Mr Shannon Borntrager’s drinking opponent shall remain unnamed. This is because he is a high-ranking Mongolian official. His drinking style differs significantly from Mr. Borntager’s. He is from a former Soviet state (Mongolia), and thus he has been trained to drink no other liquid than vodka.
Here is my account of this to-be-unnamed drinker of Mongolian origin, who compares very favorably with the aforementioned Borntrager:
While waiting in line to pass through the fiery trial of Mongolian immigration, I met a tubby man in a suit and tie, with a wristwatch studded in diamonds. He was gregarious in a cunning and persistent way. I soon discovered that he was a high-ranking official of the Mongolian Olympic Wrestling Association. Once in the boarding lounge he produced a bottle of Chinggis Vodka - the vodka of Genghis Khan. There was nothing to drink the vodka out of, so he was forced to take a long draught from the neck before passing me the bottle.
By the time the level of the Chinggis had sunk below its halfway mark our plane had arrived and offloaded its passengers. At this point it was already thirty minutes past the original boarding time. I clinched inwardly when I heard what sounded like a huge argument break out between the Official and the airport security. But this was only a maneuver to initiate boarding. The doors of the lounge swung open and we were soon comfortably seated on the small SCAT Airlines vessel.

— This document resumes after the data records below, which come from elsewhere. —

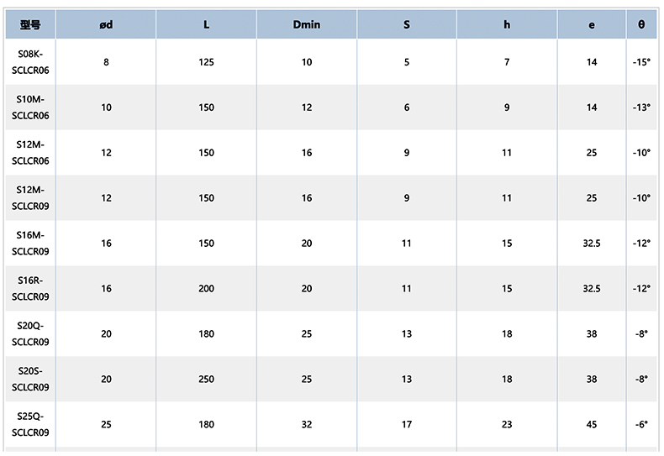Select the -15° angle cell
Image resolution: width=664 pixels, height=456 pixels.
coord(641,62)
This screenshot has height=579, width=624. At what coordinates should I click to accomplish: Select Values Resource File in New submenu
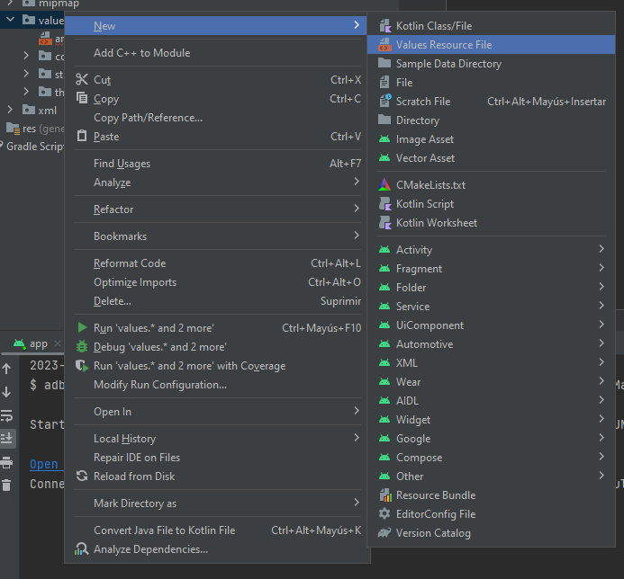pyautogui.click(x=443, y=45)
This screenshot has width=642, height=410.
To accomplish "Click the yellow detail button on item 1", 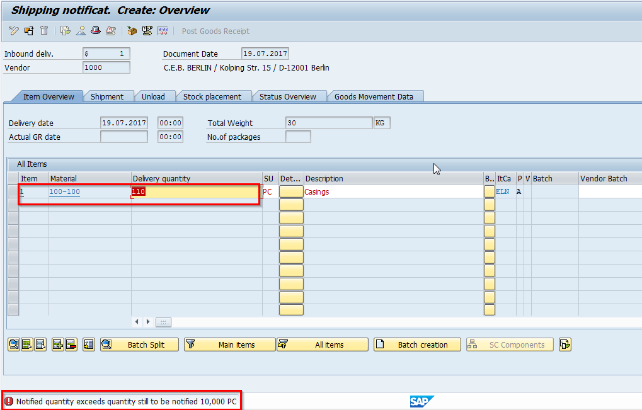I will click(x=290, y=191).
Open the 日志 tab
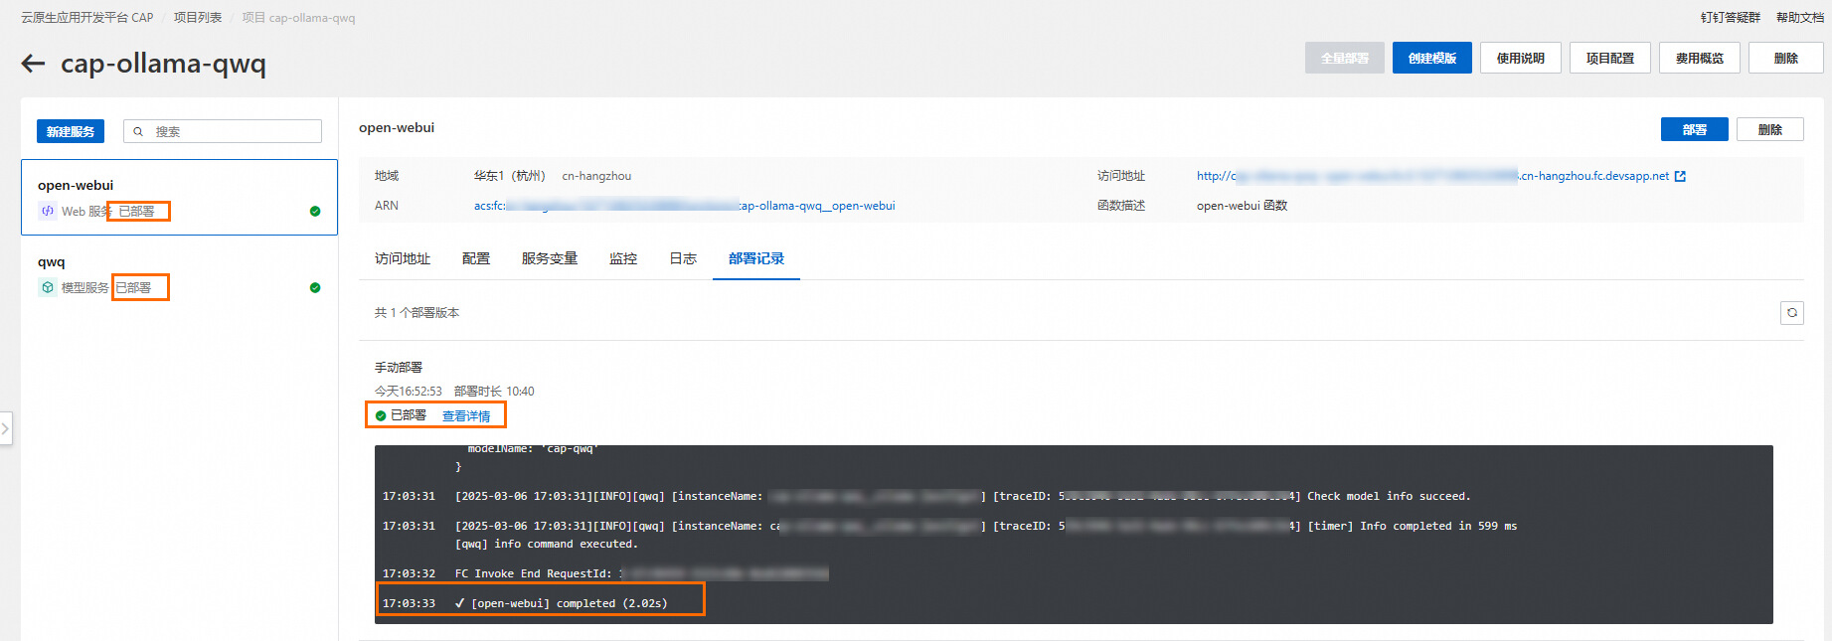The height and width of the screenshot is (641, 1832). pos(682,259)
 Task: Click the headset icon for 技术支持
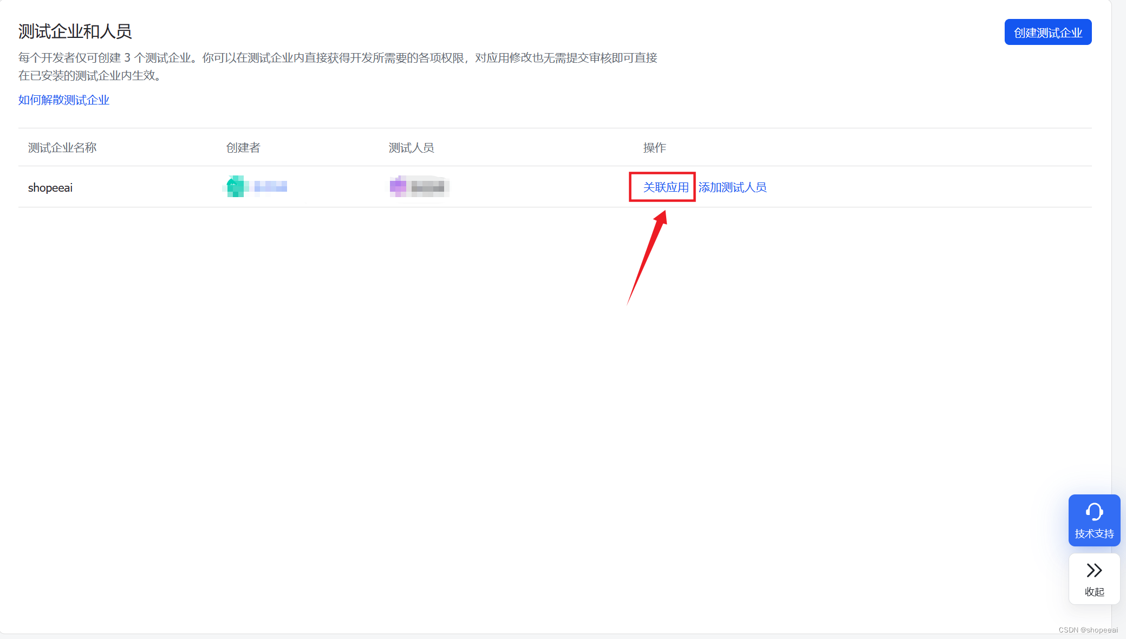(1094, 511)
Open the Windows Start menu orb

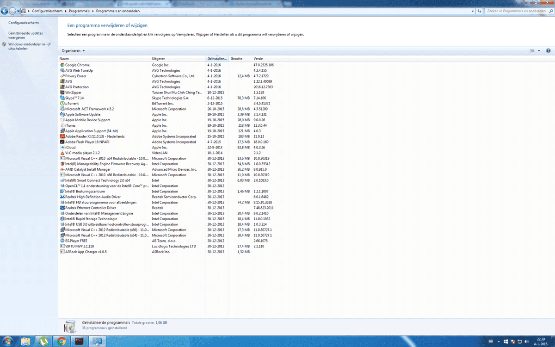coord(9,341)
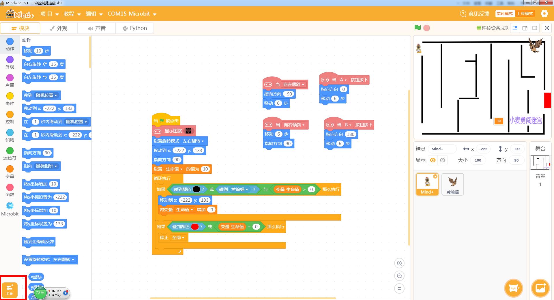Screen dimensions: 554x300
Task: Zoom out on the script workspace
Action: pyautogui.click(x=399, y=276)
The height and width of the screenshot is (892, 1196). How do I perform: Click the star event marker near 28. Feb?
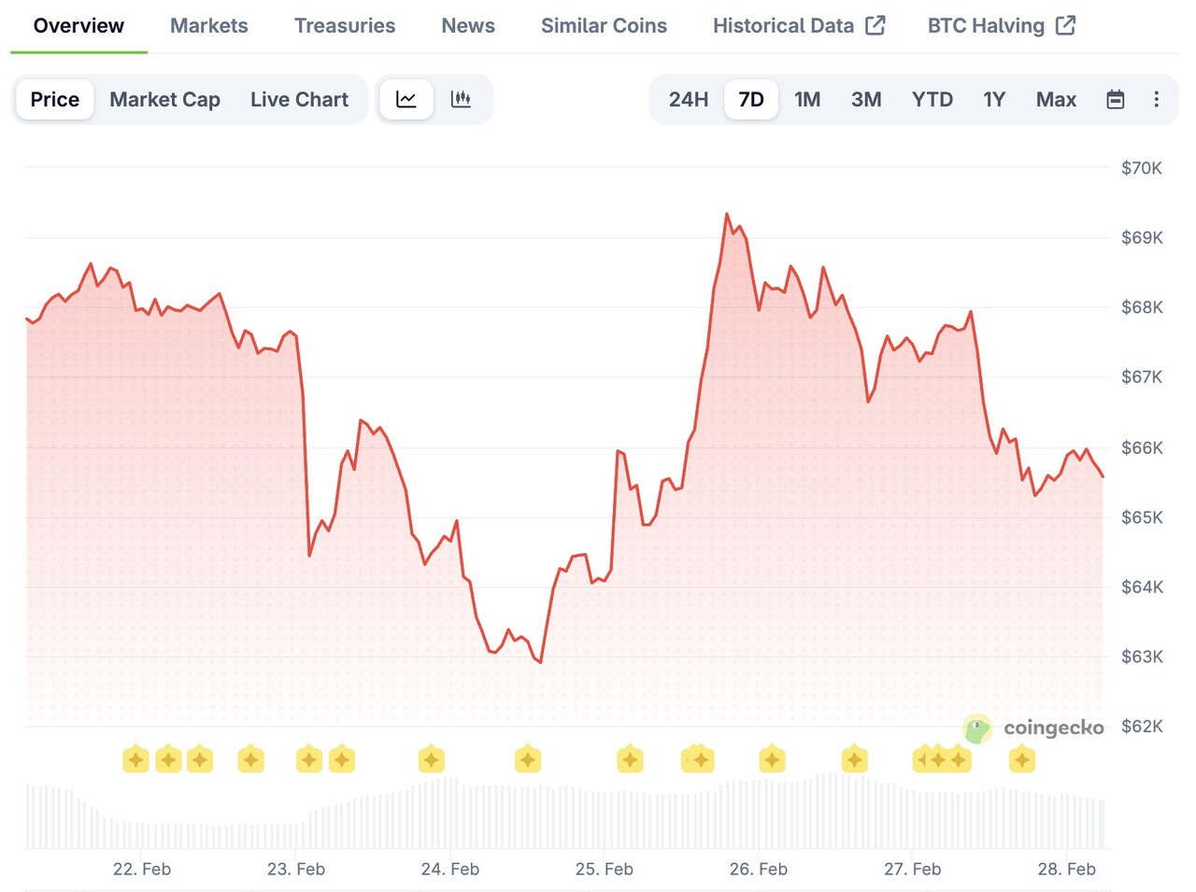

Both the Official and myself were catching another flight from Ust-Kamenogorsk to the former Kazakh capital of Almaty. In common Mongolian fashion, the wrestling official had been given a parcel in the Ölgii airport to deliver to someone in Ust-Kamenogorsk, and this second party had rewarded him, when we landed, with another bottle of vodka. This he cracked open in the Ust-Kamenogorsk boarding lounge. The lounge’s florescent lighting was encased in square sections of tape ribbon grills, I remember. Somewhere far off beyond the tarmac a train passed. Slowly.
On this last flight, the wrestling official took the precaution of asking permission from the airline staff to drink the vodka. When he pressed the call button on the wall there was no response. He began to push his button repeatedly, then moved on to some other buttons. When this didn’t work, he coerced all his neighbors to push theirs. Finally a lithe, blasé stewardess appeared. Permission was granted. A few shots later the official passed back a plastic airline cup half full with vodka – perhaps the largest vodka shot I had ever seen. For the remainder of the flight I admired the stately carpeting on the floor and managed to read a page of two of Darwin: On the Breeds of the Domestic Pigeon.